* Provided text:
First of this blog post assumes that you already have a basic understanding of recursion. I’ll use some Python for the code examples simply because it’s a popular language for learners, the concepts I’ll be talking about are language agnostic. In fact your preferred language might benefit more from tail recursion than Python.
A look at a recursive factorial function
Let’s first look at an issue with recursion, so that we can later fix it using tail recursion. For this we’ll make use of the classic introduction to recursion, the factorial function:
def factorial(n): if (n == 0): return 1 return n * factorial(n - 1)
Let’s look how this function works step by step:
factorial(5) => 5 * factorial(4) => 5 * (4 * factorial(3)) => 5 * (4 * (3 * factorial(2))) => 5 * (4 * (3 * (2 * factorial(1)))) => 5 * (4 * (3 * (2 * (1 * factorial(0))))) # base case => 5 * (4 * (3 * (2 * (1 * (1))))) => 5 * (4 * (3 * (2 * (1)))) => 5 * (4 * (3 * (2))) => 5 * (4 * (6)) => 5 * (24) => 120
This function works correctly, but has an issue common to many recursive functions. Each time you make a call to a function your language has to store the arguments passed in the call as well as the local variables used in the function somewhere, at least until the function finished. With recursion, we have a function that just does a small step and then calls itself over and over again, each time requiring new memory for it. So this memory overhead of function calls becomes more prominent compared to iterative functions and can become a problem.
For example the line
5 * (4 * (3 * (2 * (1 * (1))))) has 5 sets of parenthesis meaning that it has to store the data for 5 different function calls.
Additionally, the memory used for this function overhead is relatively limited and once you exceed it you’ll get a crash.
Now arguably this is just a toy function as an example and likely won’t be called often enough to create an issue due to function call overhead, but other kind of recursive functions or extensive use of recursion across a project could very well lead to such an issue.
Rewriting it as tail recursive function
Now that we’ve seen that the above recursive functions could potentially create a memory issue let’s look at how a tail recursive version would look like and why it would fix this issue. For this I’ll jump straight to showing the tail recursive function. If the code snippet seems confusing to you don’t worry, we’ll talk through it afterwards and see how this fixes the memory overhead issue.

* Supplied material:

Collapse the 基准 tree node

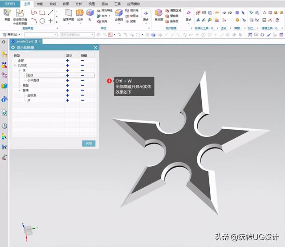pos(19,90)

* Goal of the exercise: Return the whole blog post on tail recursion word for word. The material has no connection to the blog post on tail recursion.

* Solution to this task:
First of this blog post assumes that you already have a basic understanding of recursion. I’ll use some Python for the code examples simply because it’s a popular language for learners, the concepts I’ll be talking about are language agnostic. In fact your preferred language might benefit more from tail recursion than Python.
A look at a recursive factorial function
Let’s first look at an issue with recursion, so that we can later fix it using tail recursion. For this we’ll make use of the classic introduction to recursion, the factorial function:
def factorial(n): if (n == 0): return 1 return n * factorial(n - 1)
Let’s look how this function works step by step:
factorial(5) => 5 * factorial(4) => 5 * (4 * factorial(3)) => 5 * (4 * (3 * factorial(2))) => 5 * (4 * (3 * (2 * factorial(1)))) => 5 * (4 * (3 * (2 * (1 * factorial(0))))) # base case => 5 * (4 * (3 * (2 * (1 * (1))))) => 5 * (4 * (3 * (2 * (1)))) => 5 * (4 * (3 * (2))) => 5 * (4 * (6)) => 5 * (24) => 120
This function works correctly, but has an issue common to many recursive functions. Each time you make a call to a function your language has to store the arguments passed in the call as well as the local variables used in the function somewhere, at least until the function finished. With recursion, we have a function that just does a small step and then calls itself over and over again, each time requiring new memory for it. So this memory overhead of function calls becomes more prominent compared to iterative functions and can become a problem.
For example the line
5 * (4 * (3 * (2 * (1 * (1))))) has 5 sets of parenthesis meaning that it has to store the data for 5 different function calls.
Additionally, the memory used for this function overhead is relatively limited and once you exceed it you’ll get a crash.
Now arguably this is just a toy function as an example and likely won’t be called often enough to create an issue due to function call overhead, but other kind of recursive functions or extensive use of recursion across a project could very well lead to such an issue.
Rewriting it as tail recursive function
Now that we’ve seen that the above recursive functions could potentially create a memory issue let’s look at how a tail recursive version would look like and why it would fix this issue. For this I’ll jump straight to showing the tail recursive function. If the code snippet seems confusing to you don’t worry, we’ll talk through it afterwards and see how this fixes the memory overhead issue.